Week ending 17th May 2024.

This week, financial markets were focused on the latest US consumer price data. After previous readings came in hotter than expected in recent months, Thursday’s report bucked the trend, allowing investors to breathe a sigh of relief. April’s inflation figures revealed a modest rise of 0.3%, falling short of the anticipated 0.4%, while core inflation (excluding food and energy) rose by 0.3% as expected. On an annual basis, prices rose by 3.4%, matching forecasts and slightly below the previous month’s 3.5% rate. This data reinforced the notion that inflation is on a downward trend, albeit a bumpy one, paving the way for potential rate cuts by the Fed. It seems like the Fed’s aim for a “soft landing” for the economy might just be within reach.

The Consumer Price Index (CPI) report’s indication of easing inflation has strengthened the belief that the Federal Reserve might initiate an interest rate cut by September. The prospect of a more accommodative monetary policy led global stock markets to soar to record highs. This sentiment was further supported by Wednesday’s retail sales data, which showed an unexpected stagnation in April. The data indicated that consumers were reducing their discretionary spending. Sales at primarily online retailers declined, whereas sales at restaurants and bars continued to slow.

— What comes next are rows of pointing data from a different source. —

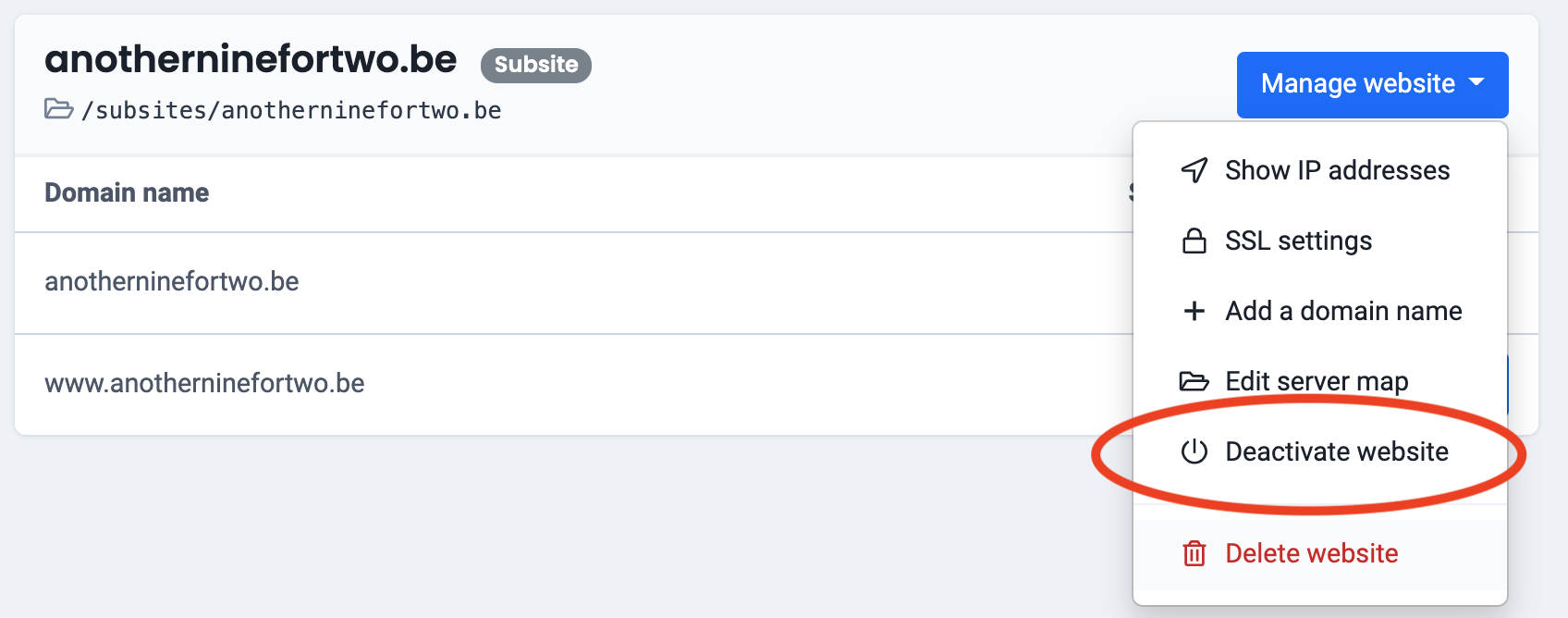The width and height of the screenshot is (1568, 618).
Task: Select Deactivate website menu item
Action: click(x=1337, y=451)
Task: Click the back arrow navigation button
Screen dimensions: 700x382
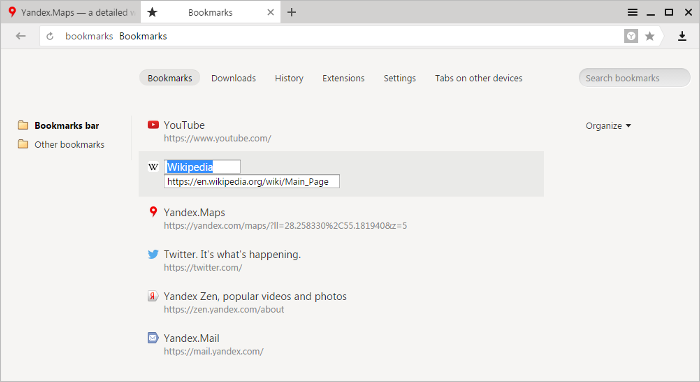Action: pos(21,36)
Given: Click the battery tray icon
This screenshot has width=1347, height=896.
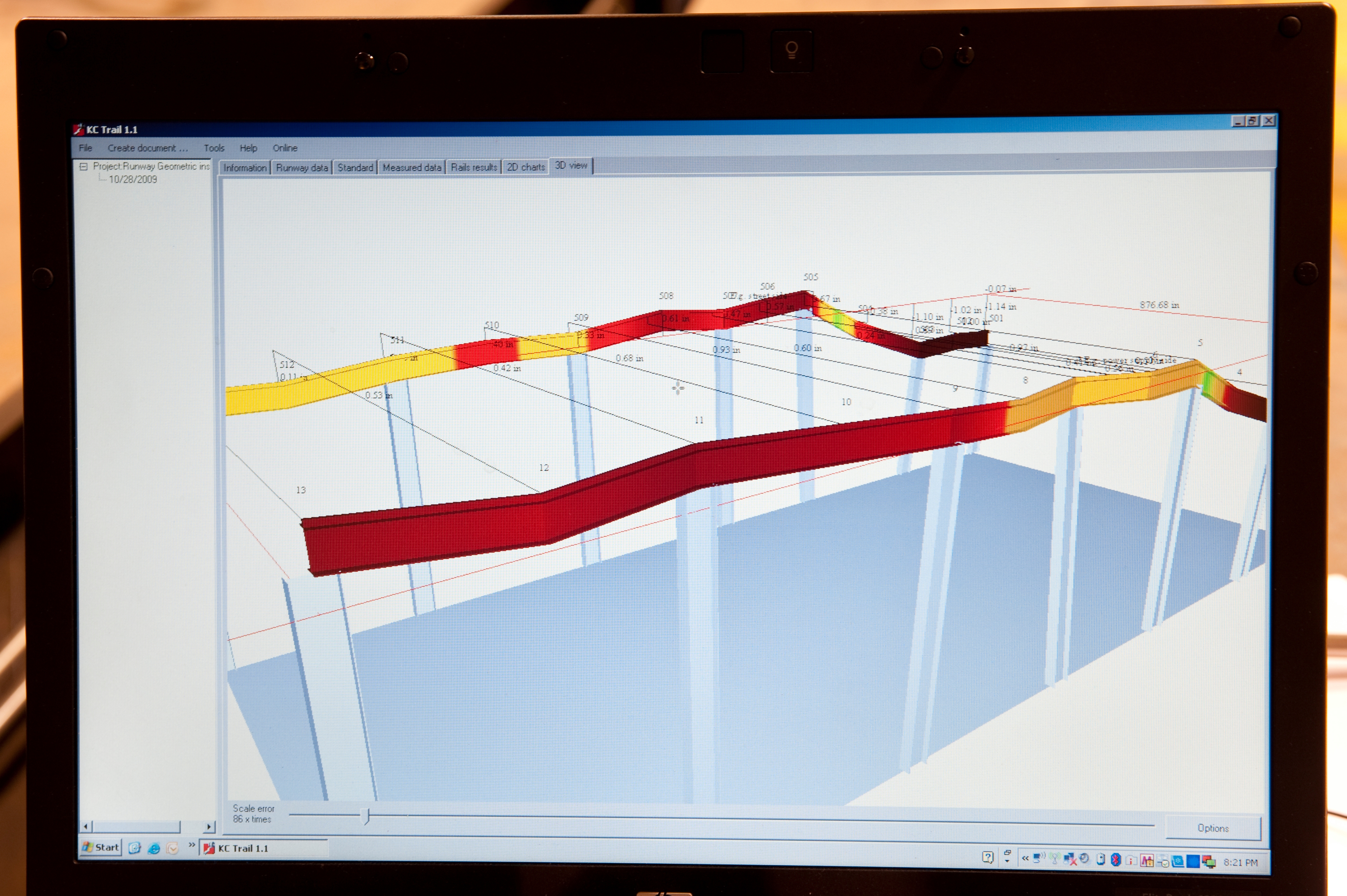Looking at the screenshot, I should point(1101,859).
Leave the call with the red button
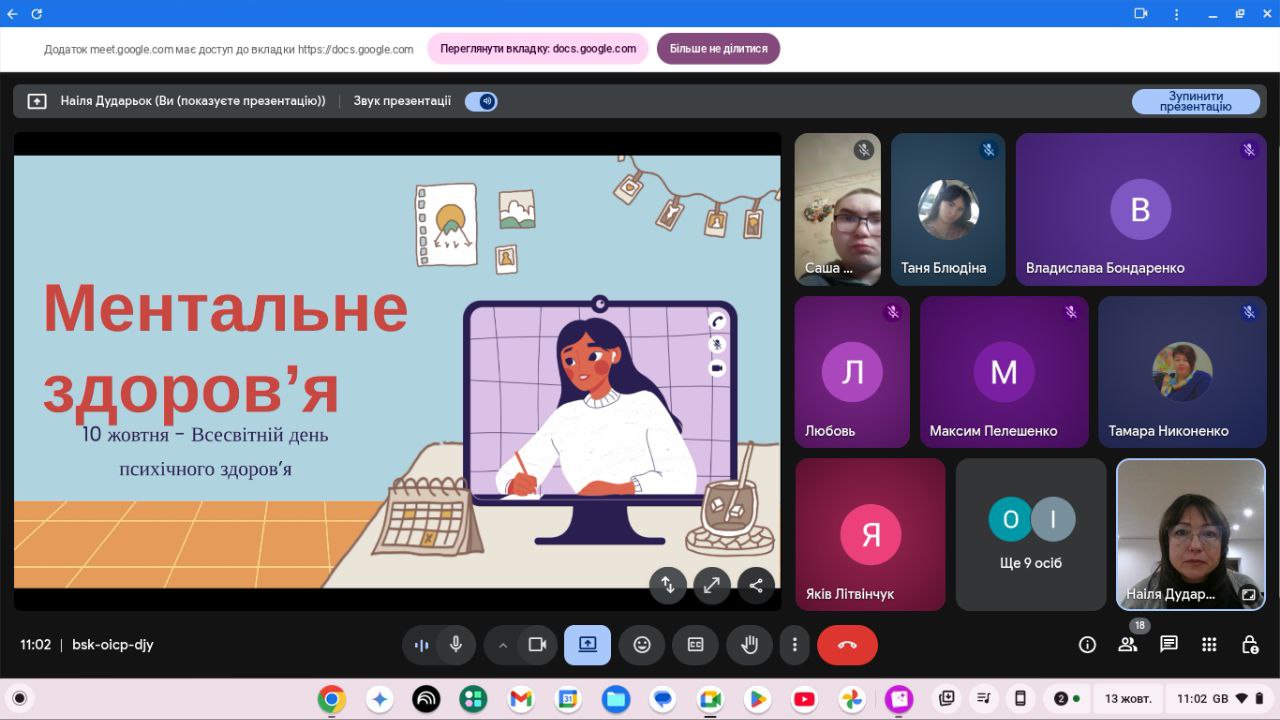1280x720 pixels. tap(847, 645)
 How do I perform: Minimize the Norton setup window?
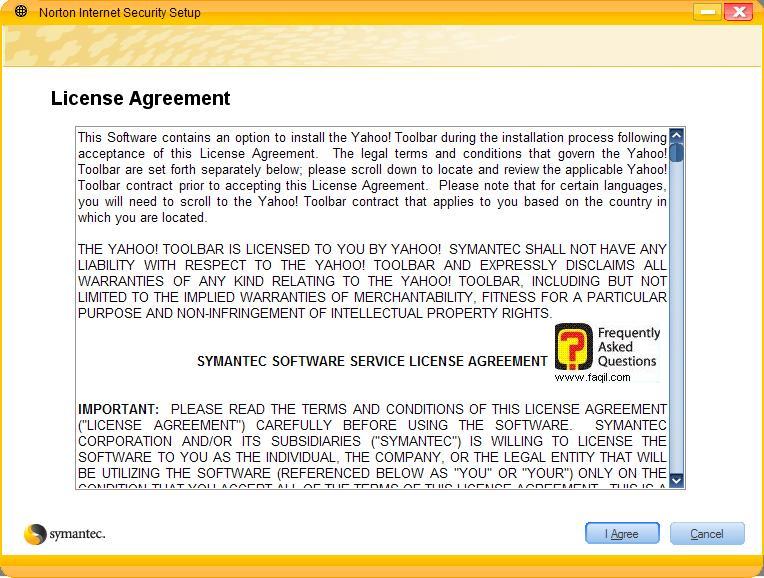(708, 12)
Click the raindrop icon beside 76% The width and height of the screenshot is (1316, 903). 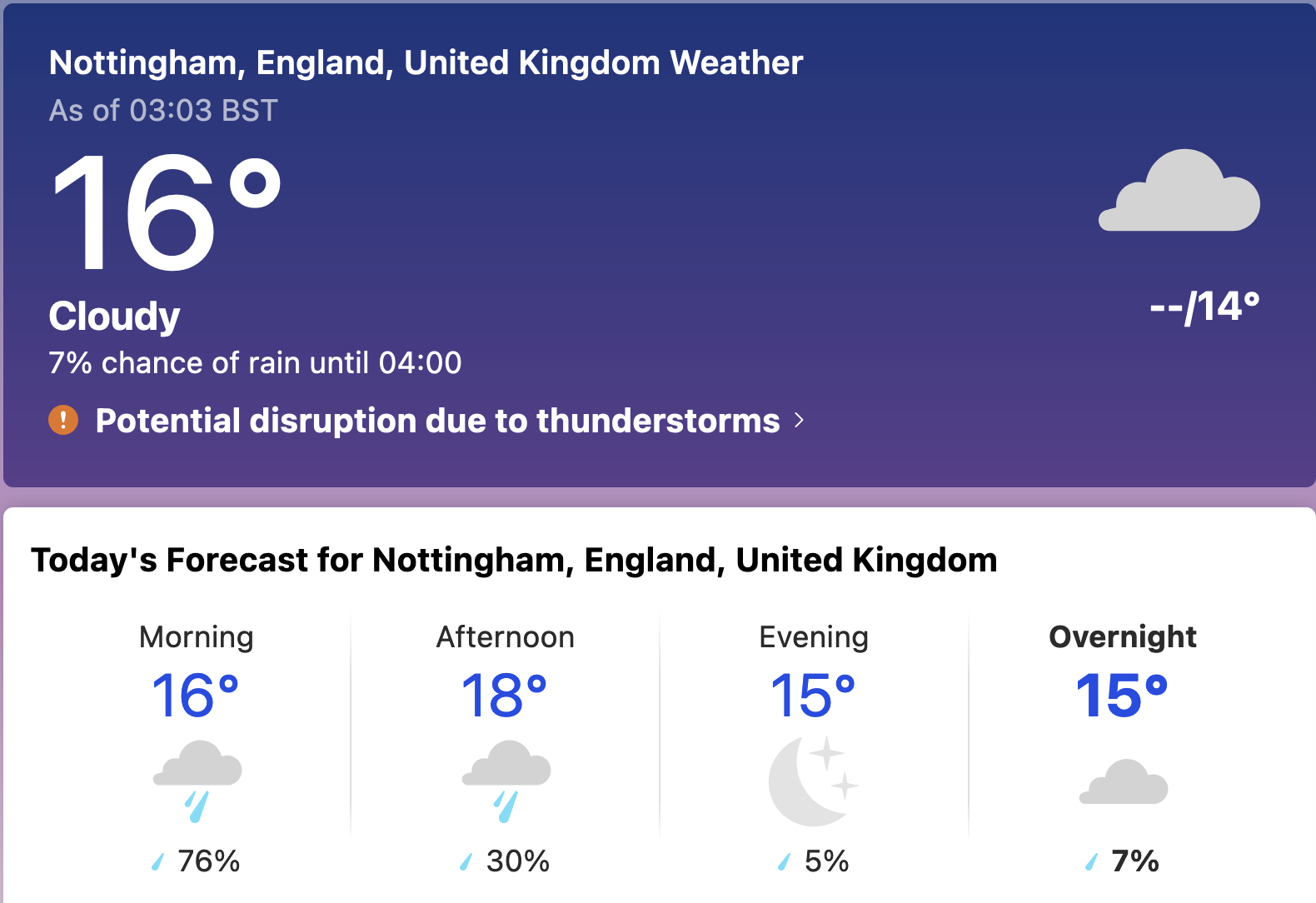point(157,861)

Meanwhile, over in China, the Hang Seng closed the week up 3.11% as the government pulled out all the stops to stabilise its property sector, allowing local governments to purchase apartments, easing mortgage rules, and promising more actions to complete unfinished homes. The central bank lowered down payment requirements and pledged to scrap the nationwide floor level of mortgage rates, allowing cities to make their own decisions on what mortgage rates to charge.

Additionally, China saw positive news in the form of industrial production data beating forecasts. Industrial production surged by 6.7% year-on-year in April, exceeding market forecasts of 5.5% and accelerating from a 4.5% gain in the previous month.

In Europe, industrial production rose by 0.6% month-on-month in March this year. However, this increase is not enough to make up for the drop in January, leaving production 1.6% below December’s peak. The recent uptick was driven by a 12.8% increase in Irish production.

Looking ahead, the market will focus on upcoming economic indicators, including the UK’s CPI, Japan’s CPI, and balance of trade. We can also expect PMI data from the UK, Europe, and the US The minutes from the Fed’s last meeting will be revealed on Wednesday, and investors will be looking for further clues on the future path of rates. On the 22nd of May, semiconductor giant Nvidia is set to release its Q1 earnings, which are expected to be heavily anticipated after its previous earnings report triggered a global market rally.